Dove held the Commonwealth Professor of English chair at the University of Virginia from 1993 to 2020. She published three poetry collections, including one book of selected poems, between 1993 and 1999. Her 2009 collection, Sonata Mulattica (W. W. Norton & Co), tells the partially-fictionalized history of George Bridgetower, an 18th-century racially diverse musical prodigy. Sonata Mulattica (2009) won the 2010 Huston-Wright Legacy Award. Dove edited the Penguin Anthology of 20th Century American Poetry (2011) anthology. Her most recent poetry collection, Playlist for the Apocalypse (W. W. Norton & Co, 2021), was named a Top Book of 2021 by the New York Times. She became the 16th recipient of the Gold Medal in poetry from the American Academy of Arts and Letters in 2021, and a Ruth Lilly Poetry Prize winner in 2022. She is currently the Henry Hoyns Professor of Creative Writing at the University of Virginia.
Poem Text
Dove, Rita. “Dusting.” November 1981. Poetry Foundation.
Summary
The poem begins in a “solarium” (Line 4), or sunroom, so bright it is “a rage / of light” (Lines 4-5). The speaker narrates Beulah dusting “among knicknacks” (Line 3). She uses a gray dust cloth to polish a dark wood surface. The wood comes “to life” (Line 7) as she works, the features of the grain gleaming “darker still” (Line 10).

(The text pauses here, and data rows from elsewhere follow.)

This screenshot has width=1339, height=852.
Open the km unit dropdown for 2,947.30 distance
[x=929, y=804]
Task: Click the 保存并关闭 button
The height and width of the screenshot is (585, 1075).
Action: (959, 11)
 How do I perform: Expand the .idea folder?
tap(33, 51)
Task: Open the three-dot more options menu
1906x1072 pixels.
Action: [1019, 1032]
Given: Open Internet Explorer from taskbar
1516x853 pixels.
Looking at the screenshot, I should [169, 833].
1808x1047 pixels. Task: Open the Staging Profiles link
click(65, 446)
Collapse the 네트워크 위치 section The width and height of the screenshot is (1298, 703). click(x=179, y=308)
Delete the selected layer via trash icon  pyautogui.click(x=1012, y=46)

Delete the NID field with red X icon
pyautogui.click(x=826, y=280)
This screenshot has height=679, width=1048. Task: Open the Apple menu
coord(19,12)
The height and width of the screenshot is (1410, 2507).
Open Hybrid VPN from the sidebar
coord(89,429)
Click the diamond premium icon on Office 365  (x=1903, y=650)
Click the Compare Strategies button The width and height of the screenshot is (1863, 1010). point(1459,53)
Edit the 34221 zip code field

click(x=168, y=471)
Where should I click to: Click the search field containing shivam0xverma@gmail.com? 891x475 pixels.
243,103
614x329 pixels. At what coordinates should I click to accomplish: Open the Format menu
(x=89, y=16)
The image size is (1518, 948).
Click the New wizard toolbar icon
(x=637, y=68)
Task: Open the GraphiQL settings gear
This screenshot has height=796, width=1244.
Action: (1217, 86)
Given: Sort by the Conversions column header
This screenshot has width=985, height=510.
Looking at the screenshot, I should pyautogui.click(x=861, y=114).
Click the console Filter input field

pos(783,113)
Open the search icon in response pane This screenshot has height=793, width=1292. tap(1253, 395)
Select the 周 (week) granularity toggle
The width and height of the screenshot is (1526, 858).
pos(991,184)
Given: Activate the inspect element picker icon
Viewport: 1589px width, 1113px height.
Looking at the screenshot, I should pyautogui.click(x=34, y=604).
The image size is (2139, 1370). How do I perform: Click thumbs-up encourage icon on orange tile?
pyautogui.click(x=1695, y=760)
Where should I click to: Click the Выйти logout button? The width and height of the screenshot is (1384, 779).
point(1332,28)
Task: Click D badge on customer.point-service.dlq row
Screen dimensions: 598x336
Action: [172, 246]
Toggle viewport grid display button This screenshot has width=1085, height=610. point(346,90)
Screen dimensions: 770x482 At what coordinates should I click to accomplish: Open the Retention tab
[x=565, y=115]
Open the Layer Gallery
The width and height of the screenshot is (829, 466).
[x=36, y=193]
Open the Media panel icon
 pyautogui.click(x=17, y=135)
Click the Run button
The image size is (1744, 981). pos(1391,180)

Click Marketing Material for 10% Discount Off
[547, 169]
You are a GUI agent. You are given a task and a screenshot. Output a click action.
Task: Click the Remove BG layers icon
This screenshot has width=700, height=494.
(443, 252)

Beulah dusts absentmindedly and recalls a moment from her youth. Once, when she went to a carnival, she shared a kiss with a “silly boy” (Line 12) at the rifle booth. At the end of the night, she brought home a “clear bowl with one bright / fish” (Lines 13-14). She continues to dust, each “stroke a deep breath” (Line 19), and struggles to remember this boy’s name. She thinks of Michael, but that is not quite right—the boy’s name was “something finer” (Line 18).
Another memory comes to Beulah. Sometime after the carnival, she came back home from a dance and found the front door to her house blown in by the wind. It was a winter night, and the cold “parlor / in snow” (Lines 23-24) froze the carnival fish in his bowl. Beulah hurried to save the fish. She put the bowl of ice on top of the stove to melt. Miraculously, “the locket of ice / dissolved” (Lines 26-27), and the thawed fish “swam free” (Line 28).
Beulah places these moments in the timeline of her life. The carnival and the fish are memories from unmarried life. This was before the meaning of her name changed to “Promise, then / Desert-in-Peace” (Lines 33-34). It was also before the tree, the “sun’s accomplice” (Line 36), cast its shadow. All of a sudden, the name comes to her: “Maurice” (Line 37).